Clonal Dynamics of Leukemic and Clonal Hematopoiesis Mutations Predict Relapse in Single Cell MRD Analysis of AML in First Complete Remission

Measurable residual disease (MRD) assessment is important in acute myeloid leukemia (AML), as post-remission MRD indicates higher relapse risk. Current techniques, however, lack precision in individual outcome prediction, complicated by AML's clonal heterogeneity. Novel single cell MRD (scMRD) workflows based on DNA mutations offer a potential breakthrough, simultaneously capturing genotypic and immunophenotypic changes at a single-cell level. The Tapestri® platform (Mission Bio) incorporates a microfluidic droplet technology with cell barcoding beads and gene-specific primers that enables amplification and comprehensive identification of low-frequency subclones that may lead to overt disease or resistance. With this approach, complex heterogeneity and differentiation between leukemic clones and clonal hematopoiesis can be deconstructed.

Objective: This study represents the first large-scale scMRD analysis in AML using this novel scMRD technology to deconvolute clonal heterogeneity to identify potential relapse markers and to differentiate between leukemic clones and clonal hematopoiesis.
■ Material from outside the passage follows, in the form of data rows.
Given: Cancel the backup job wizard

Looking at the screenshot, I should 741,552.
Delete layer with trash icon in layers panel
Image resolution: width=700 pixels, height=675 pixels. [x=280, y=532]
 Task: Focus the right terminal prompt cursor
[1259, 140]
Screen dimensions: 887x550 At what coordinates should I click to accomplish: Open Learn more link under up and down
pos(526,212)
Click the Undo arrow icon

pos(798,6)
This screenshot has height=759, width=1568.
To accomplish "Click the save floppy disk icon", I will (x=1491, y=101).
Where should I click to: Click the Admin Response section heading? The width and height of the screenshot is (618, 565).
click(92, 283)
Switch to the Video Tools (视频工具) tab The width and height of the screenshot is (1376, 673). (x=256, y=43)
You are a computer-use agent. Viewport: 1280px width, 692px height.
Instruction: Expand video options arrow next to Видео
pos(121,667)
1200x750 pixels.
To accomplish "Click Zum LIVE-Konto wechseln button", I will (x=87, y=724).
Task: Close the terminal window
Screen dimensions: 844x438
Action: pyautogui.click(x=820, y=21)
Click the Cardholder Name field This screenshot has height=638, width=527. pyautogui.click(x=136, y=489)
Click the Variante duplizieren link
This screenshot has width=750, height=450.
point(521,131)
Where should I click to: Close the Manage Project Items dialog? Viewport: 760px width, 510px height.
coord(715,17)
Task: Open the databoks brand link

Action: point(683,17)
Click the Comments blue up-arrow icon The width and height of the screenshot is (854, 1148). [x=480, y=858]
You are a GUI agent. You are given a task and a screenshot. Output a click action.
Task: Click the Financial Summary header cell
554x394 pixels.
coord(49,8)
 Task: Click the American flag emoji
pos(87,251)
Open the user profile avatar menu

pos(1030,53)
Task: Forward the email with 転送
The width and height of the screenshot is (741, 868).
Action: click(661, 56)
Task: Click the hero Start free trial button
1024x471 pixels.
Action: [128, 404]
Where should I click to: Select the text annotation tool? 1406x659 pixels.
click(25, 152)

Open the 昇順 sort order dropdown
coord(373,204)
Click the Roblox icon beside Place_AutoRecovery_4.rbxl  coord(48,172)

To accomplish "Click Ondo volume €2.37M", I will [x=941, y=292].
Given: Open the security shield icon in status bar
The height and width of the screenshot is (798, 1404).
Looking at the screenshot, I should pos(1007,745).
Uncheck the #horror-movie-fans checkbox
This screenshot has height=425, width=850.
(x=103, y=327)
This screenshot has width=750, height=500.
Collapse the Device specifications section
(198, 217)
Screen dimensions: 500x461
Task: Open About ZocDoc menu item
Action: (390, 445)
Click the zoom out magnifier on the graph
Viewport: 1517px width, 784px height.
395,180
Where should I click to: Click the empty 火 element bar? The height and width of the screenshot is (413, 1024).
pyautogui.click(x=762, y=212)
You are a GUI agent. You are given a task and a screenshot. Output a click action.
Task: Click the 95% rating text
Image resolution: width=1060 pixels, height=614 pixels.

Methods: We analyzed a cohort of 69 AML patients in first complete remission (CR) as assessed by bone marrow morphology from the BLAST trial (NCT02502968). For 11 patients, we analyzed paired samples from both first CR and relapse. We performed single-cell DNA + protein sequencing on a total of 250,000 cells across 23 multiplexed pools. Our methodology included 40 selected mutation hotspot genes and a 19-plex antibody oligonucleotide cocktail for AML-specific surface markers as well as patient-specific hash tag antibodies for enhanced demultiplexing. We used magnetic activated cell sorting (MACS) to enrich CD34/CD117-positive blasts to ensure high-quality samples for subsequent analysis.

Results: Our analyses revealed a diverse genetic landscape with 25 different mutated genes. DNMT3A and NPM1:p.W228Cfs mutations were the most common alterations. The genetic distribution included a predominance of preleukemic genes (51.5%), chromatin remodelers (12.1%), splice factors (9.1%), transcription factors (6.1%), cell cycle regulators (6.1%), and other functional categories (15.2%).

Lower MRD (and clonal hematopoiesis) levels were consistently associated with improved overall survival (OS) and relapse-free survival (RFS) across different thresholds (<5%, <10%, <20%, <30%, <40% and <50% MRD burden per patient), with patients in the <5% MRD group showing a significant difference in RFS (p = 0.0013). The median overall survival in this group was 18.0 months, while the median relapse-free survival was 11,7 months. OS and RFS remained significantly different in all MRD groups even after exclusion of DNMT3A and TET2 mutations, which most likely represented clonal hematopoiesis.

In paired samples, TP53 mutations were notably prominent during follow-up, remaining the dominant clone, indicating a mixed composition, and the persistence of treatment resistant clones. Overall, our study highlighted the dynamic nature of clonal evolution under therapeutic pressure by demonstrating continuous clonal diversity during clinical remission and notable changes in clonal composition during relapse.

Conclusion: In this AML cohort, our study provides insights into the genetic landscape and clonal dynamics of AML in remission. Thus, our findings emphasize the importance and the potential of single-cell DNA + protein sequencing in refining MRD assessment compared to current techniques.